For some reason the title of this film stuck in my head as 3 Days Later, so it was with surprise that I found it was not a prequel to the Danny Boyle zombie horror. The Next Three Days is another offering from Paul Haggis, the man who brought Crash to the Oscars back in 2005 (a film reviewed as “Yes, racism, very good. But too polished to be truly affecting” by a very young Cinemafool).

Haggis is better known for his writing, sitting behind Million Dollar Baby and the two Bond re-brands, and given the weighty nature of his portfolio it seems that Three Days is his version of a mini-break. Everyman Russell Crowe has the perfect family – hot wife with a top career and tiny big-eyed child who generally keeps quiet. Perfect. But when wifey (Elizabeth Banks) gets arrested for murder and sent to jail indefinitely, poor old Russell’s world is turned upside down. And, as all beardy college teachers would do, he decides to break his wife out of jail.

Now, this has the potential to be utter faecal matter. Crowe’s character has none of the pre-requisite skills for such an endeavour. So his transformation into jail-breaking superman could stink of, well, poo. But Haggis handles it smartly. Firstly by pumping up the pace to such a degree, you barely get chance to say “hang on…?” Secondly by casting Crowe, whose acting chops lend weight to his character’s emotional stew making him appear human, not a shallow action cut-out.

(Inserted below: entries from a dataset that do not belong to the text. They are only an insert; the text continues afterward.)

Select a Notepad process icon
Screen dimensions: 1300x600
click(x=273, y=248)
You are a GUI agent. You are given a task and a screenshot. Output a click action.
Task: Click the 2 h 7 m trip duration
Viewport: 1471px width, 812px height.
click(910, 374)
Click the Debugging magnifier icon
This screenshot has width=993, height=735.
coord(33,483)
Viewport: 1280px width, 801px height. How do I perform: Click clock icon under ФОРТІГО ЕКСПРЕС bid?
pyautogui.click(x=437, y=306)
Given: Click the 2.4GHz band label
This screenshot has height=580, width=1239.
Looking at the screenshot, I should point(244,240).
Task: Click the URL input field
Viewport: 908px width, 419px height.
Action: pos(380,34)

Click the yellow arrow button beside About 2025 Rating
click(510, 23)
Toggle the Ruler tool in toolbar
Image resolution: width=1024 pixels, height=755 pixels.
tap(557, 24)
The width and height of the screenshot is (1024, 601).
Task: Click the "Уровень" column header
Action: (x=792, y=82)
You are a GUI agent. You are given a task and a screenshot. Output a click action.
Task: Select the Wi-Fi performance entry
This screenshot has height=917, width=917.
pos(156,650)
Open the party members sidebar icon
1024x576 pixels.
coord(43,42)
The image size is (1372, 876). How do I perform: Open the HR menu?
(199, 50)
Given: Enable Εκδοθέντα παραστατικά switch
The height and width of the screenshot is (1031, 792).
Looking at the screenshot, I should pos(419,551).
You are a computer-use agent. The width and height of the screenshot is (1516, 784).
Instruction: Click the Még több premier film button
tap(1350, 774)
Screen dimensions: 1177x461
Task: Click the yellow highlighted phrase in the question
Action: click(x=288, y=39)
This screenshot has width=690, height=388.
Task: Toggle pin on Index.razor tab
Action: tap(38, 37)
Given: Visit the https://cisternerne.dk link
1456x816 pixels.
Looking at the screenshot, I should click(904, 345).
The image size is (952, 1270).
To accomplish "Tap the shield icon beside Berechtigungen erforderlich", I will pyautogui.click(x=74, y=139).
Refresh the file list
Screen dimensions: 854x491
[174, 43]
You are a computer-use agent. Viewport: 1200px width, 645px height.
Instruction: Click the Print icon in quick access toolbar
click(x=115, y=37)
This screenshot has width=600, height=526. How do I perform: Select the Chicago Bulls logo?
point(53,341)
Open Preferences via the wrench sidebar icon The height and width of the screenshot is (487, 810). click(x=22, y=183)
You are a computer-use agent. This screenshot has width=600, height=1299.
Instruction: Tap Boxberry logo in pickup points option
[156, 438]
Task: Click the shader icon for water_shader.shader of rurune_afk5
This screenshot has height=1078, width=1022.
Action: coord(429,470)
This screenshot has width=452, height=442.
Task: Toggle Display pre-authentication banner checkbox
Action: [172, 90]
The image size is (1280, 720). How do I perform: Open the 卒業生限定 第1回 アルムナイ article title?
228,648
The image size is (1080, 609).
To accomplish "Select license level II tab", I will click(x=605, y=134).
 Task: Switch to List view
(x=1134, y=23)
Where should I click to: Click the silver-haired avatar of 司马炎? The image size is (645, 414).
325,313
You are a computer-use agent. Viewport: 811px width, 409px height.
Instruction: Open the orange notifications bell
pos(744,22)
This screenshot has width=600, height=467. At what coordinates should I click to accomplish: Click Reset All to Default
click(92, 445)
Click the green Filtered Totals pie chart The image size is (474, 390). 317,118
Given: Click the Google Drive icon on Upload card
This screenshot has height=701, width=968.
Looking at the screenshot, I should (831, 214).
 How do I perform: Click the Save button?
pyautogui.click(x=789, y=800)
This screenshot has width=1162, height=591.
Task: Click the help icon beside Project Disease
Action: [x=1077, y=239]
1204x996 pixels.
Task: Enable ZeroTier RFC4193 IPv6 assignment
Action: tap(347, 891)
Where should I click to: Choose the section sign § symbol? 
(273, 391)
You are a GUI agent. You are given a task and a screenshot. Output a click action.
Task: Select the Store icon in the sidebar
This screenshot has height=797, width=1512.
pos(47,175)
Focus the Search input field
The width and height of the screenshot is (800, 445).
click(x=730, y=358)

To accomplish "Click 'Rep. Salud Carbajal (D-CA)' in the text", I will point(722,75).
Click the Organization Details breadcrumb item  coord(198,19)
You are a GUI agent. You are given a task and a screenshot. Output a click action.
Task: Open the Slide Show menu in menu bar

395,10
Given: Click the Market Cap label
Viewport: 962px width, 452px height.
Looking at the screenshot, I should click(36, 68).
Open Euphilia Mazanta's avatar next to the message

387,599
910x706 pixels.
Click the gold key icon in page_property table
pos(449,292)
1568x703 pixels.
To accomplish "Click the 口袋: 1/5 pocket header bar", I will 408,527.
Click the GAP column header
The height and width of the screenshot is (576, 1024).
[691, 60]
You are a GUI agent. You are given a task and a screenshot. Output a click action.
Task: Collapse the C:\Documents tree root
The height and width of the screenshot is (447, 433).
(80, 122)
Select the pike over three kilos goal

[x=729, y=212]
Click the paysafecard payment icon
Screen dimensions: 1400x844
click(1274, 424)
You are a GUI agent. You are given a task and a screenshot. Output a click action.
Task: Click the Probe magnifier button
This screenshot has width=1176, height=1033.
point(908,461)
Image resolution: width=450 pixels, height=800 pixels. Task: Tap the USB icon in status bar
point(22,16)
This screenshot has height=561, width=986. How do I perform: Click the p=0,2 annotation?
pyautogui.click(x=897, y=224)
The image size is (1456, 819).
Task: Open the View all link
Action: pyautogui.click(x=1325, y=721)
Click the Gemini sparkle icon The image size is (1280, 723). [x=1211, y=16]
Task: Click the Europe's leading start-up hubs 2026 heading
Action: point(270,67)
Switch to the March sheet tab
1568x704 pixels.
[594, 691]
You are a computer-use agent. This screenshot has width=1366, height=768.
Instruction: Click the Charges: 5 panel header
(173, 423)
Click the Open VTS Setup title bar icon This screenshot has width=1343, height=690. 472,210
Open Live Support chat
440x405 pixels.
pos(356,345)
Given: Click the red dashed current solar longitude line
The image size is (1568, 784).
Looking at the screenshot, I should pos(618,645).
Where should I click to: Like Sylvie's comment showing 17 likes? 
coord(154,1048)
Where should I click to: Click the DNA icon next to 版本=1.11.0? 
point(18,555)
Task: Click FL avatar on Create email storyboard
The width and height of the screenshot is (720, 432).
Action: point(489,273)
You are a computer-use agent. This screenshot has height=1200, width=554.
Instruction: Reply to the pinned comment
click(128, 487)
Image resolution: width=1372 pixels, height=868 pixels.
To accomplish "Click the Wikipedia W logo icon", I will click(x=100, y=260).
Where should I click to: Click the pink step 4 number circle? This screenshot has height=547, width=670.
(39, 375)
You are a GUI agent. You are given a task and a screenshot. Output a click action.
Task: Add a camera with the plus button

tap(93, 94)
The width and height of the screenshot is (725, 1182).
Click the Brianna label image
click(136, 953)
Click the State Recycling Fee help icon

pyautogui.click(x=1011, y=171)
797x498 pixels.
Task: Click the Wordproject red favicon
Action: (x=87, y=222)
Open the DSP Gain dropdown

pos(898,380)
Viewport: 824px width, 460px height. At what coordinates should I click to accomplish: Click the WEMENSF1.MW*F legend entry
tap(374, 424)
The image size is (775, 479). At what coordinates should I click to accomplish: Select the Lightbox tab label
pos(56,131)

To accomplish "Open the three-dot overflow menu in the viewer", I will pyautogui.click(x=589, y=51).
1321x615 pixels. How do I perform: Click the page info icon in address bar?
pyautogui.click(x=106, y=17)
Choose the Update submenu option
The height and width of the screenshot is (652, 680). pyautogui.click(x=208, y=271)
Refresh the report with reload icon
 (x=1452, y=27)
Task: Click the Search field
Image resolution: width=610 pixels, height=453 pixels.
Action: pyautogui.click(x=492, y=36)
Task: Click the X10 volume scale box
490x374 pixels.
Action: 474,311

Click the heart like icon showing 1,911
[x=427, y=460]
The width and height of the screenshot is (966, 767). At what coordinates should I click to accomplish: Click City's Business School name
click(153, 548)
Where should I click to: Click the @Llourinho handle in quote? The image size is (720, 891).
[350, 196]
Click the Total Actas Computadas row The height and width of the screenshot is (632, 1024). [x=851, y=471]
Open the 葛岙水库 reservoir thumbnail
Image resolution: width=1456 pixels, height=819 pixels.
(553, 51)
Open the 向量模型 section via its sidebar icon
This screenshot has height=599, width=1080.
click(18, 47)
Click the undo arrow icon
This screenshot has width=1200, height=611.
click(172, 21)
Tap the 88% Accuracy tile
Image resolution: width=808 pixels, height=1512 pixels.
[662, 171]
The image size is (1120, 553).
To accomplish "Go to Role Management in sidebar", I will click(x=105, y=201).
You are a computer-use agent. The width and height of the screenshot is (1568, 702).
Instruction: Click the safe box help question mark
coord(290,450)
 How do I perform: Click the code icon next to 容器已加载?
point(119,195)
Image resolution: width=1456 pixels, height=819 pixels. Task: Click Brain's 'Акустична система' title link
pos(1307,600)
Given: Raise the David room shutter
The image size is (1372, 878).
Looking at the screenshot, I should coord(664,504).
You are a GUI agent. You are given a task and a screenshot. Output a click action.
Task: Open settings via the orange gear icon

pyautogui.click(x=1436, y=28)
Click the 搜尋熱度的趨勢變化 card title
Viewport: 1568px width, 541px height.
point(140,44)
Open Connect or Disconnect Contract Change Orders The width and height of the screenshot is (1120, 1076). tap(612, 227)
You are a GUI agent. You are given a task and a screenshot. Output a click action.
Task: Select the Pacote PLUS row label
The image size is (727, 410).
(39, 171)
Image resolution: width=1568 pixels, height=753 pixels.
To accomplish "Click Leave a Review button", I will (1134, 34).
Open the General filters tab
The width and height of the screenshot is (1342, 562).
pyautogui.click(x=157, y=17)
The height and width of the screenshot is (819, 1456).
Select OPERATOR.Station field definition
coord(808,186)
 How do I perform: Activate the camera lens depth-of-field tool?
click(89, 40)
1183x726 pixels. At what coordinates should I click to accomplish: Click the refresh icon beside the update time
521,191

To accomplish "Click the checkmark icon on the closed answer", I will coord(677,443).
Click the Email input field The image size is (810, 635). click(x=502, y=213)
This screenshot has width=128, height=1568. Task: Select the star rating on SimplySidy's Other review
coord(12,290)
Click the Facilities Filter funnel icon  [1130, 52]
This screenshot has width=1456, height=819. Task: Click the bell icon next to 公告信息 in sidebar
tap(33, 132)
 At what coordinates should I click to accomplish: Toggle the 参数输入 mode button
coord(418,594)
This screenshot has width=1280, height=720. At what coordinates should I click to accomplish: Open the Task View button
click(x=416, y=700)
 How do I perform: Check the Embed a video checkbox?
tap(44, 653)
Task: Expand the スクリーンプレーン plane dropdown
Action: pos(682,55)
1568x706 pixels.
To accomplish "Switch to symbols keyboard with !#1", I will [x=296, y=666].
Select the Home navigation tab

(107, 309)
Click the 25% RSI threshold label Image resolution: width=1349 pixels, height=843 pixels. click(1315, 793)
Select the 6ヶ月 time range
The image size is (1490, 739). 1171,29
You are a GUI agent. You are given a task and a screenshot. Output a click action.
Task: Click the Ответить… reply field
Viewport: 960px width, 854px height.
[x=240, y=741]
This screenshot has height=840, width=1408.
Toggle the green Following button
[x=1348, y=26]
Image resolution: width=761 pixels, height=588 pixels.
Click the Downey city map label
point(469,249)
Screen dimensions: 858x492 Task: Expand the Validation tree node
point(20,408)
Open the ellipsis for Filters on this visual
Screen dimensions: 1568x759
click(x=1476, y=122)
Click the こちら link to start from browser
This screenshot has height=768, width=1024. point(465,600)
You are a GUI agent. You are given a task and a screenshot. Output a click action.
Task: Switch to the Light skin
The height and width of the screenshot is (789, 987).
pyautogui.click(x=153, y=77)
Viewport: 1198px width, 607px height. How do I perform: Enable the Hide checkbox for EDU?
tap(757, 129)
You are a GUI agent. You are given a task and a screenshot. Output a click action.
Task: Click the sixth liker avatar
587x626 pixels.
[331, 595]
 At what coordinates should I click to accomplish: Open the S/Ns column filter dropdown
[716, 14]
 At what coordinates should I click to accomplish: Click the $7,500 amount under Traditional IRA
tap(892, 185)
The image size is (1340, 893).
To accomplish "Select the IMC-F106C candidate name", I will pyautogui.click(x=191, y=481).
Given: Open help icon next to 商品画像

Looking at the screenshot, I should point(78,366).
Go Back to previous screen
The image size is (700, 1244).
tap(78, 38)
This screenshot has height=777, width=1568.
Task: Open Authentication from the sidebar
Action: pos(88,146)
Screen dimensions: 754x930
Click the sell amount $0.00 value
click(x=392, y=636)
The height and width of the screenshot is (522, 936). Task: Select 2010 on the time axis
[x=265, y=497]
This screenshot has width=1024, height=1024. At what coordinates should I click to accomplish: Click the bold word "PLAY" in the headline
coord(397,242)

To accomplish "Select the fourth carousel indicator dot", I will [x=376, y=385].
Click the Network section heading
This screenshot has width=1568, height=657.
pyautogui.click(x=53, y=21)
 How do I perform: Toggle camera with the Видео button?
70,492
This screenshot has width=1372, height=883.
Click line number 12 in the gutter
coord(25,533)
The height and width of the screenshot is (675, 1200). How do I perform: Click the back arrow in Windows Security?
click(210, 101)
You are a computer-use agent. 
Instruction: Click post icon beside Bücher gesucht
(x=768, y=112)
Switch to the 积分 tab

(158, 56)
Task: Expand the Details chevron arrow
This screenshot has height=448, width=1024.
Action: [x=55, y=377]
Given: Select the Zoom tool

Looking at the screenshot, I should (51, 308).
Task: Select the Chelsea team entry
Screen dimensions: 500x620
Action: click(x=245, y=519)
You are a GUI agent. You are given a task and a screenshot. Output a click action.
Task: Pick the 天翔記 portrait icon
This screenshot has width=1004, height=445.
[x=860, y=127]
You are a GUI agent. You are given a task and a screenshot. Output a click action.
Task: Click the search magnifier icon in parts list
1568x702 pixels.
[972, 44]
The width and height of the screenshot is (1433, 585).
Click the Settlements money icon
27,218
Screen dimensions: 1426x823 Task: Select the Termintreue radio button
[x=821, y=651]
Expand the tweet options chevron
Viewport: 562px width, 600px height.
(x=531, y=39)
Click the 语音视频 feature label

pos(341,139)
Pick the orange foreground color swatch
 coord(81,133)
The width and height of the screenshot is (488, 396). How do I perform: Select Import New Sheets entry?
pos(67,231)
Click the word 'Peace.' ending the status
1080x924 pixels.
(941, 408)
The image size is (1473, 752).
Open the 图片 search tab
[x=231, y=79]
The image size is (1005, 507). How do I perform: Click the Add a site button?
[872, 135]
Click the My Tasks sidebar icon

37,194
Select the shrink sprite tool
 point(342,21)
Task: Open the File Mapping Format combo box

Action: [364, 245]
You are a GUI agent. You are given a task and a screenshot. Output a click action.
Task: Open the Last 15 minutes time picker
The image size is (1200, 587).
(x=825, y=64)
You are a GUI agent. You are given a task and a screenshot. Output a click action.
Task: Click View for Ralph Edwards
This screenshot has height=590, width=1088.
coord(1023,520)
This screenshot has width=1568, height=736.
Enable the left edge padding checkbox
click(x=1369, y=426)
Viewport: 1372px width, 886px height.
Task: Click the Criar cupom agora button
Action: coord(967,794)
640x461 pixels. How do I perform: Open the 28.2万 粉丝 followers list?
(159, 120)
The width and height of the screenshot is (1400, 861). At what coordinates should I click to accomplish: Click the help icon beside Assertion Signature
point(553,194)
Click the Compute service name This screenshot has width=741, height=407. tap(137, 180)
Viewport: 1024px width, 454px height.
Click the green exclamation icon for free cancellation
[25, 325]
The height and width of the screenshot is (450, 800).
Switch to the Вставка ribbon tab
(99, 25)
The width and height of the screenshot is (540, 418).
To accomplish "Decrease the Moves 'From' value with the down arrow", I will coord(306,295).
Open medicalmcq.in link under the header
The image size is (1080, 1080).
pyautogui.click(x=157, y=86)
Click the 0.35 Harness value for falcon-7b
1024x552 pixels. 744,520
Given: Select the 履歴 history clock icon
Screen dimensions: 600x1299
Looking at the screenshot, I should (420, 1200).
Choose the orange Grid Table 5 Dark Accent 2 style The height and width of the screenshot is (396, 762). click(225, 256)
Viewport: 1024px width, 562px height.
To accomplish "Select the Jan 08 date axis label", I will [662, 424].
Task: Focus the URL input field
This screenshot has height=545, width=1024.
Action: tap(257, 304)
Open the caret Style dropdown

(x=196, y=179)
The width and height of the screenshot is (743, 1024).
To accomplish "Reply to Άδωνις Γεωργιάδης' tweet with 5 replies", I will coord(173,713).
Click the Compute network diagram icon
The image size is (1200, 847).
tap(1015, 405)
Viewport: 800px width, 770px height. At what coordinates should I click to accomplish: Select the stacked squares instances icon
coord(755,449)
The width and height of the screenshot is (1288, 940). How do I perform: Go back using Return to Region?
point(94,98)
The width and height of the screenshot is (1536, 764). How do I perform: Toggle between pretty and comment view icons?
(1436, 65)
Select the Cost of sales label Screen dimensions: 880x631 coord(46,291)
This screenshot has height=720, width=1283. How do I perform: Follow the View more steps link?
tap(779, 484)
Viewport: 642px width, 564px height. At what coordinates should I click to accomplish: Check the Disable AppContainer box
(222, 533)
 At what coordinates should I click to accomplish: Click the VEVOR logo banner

Thirdly, though Haggis bends reality he still clings to it with amusing persistence. How does Crowe learn the majority of his anti-jail skills? Youtube and google of course. A neat trick would have been to have him sit down and watch the first series of Prison Break, but maybe they didn’t have the rights…

Anyway, the pumped pace makes for an exhilarating film, with Crowe building a character you can genuinely care about and Haggis sticking him in situations that you can almost, sort of, believe. Plus he does hi-jinks while driving a Prius, which is always fun to watch. There’s a slight lag mid-way through when clichéd detectives are wheeled out, and the lack of time spent with imprisoned wifey means her no doubt harrowing experience – way worse than hubby out in the real world in his comfy house – is inconsequential as she becomes just a woman waiting to be rescued.

You can’t help but wish for a braver ending to give the film a more dramatic punch, but overall The Next Three Days is a fun and thrilling journey that doesn’t make you roll your eyes. Granted, if you had time to stop and really think about the plot it would no doubt turn out to be utterly unbelievable nonsense. But hats off to Haggis for burying that point in exciting chases. Three Days makes for an entertaining watch, and so gets the recommended CF0.

Saturday, January 01, 2011

What happened to 2010...

Yeah yeah yeah, no reviews since April, no review of the year. Yada-ya. What are you going to do? Stop paying me? Exactly.

In brief - best film of 2010? Toy Story 3.

I saw others. They were good too.

That's the door shut on 2010. Sorry.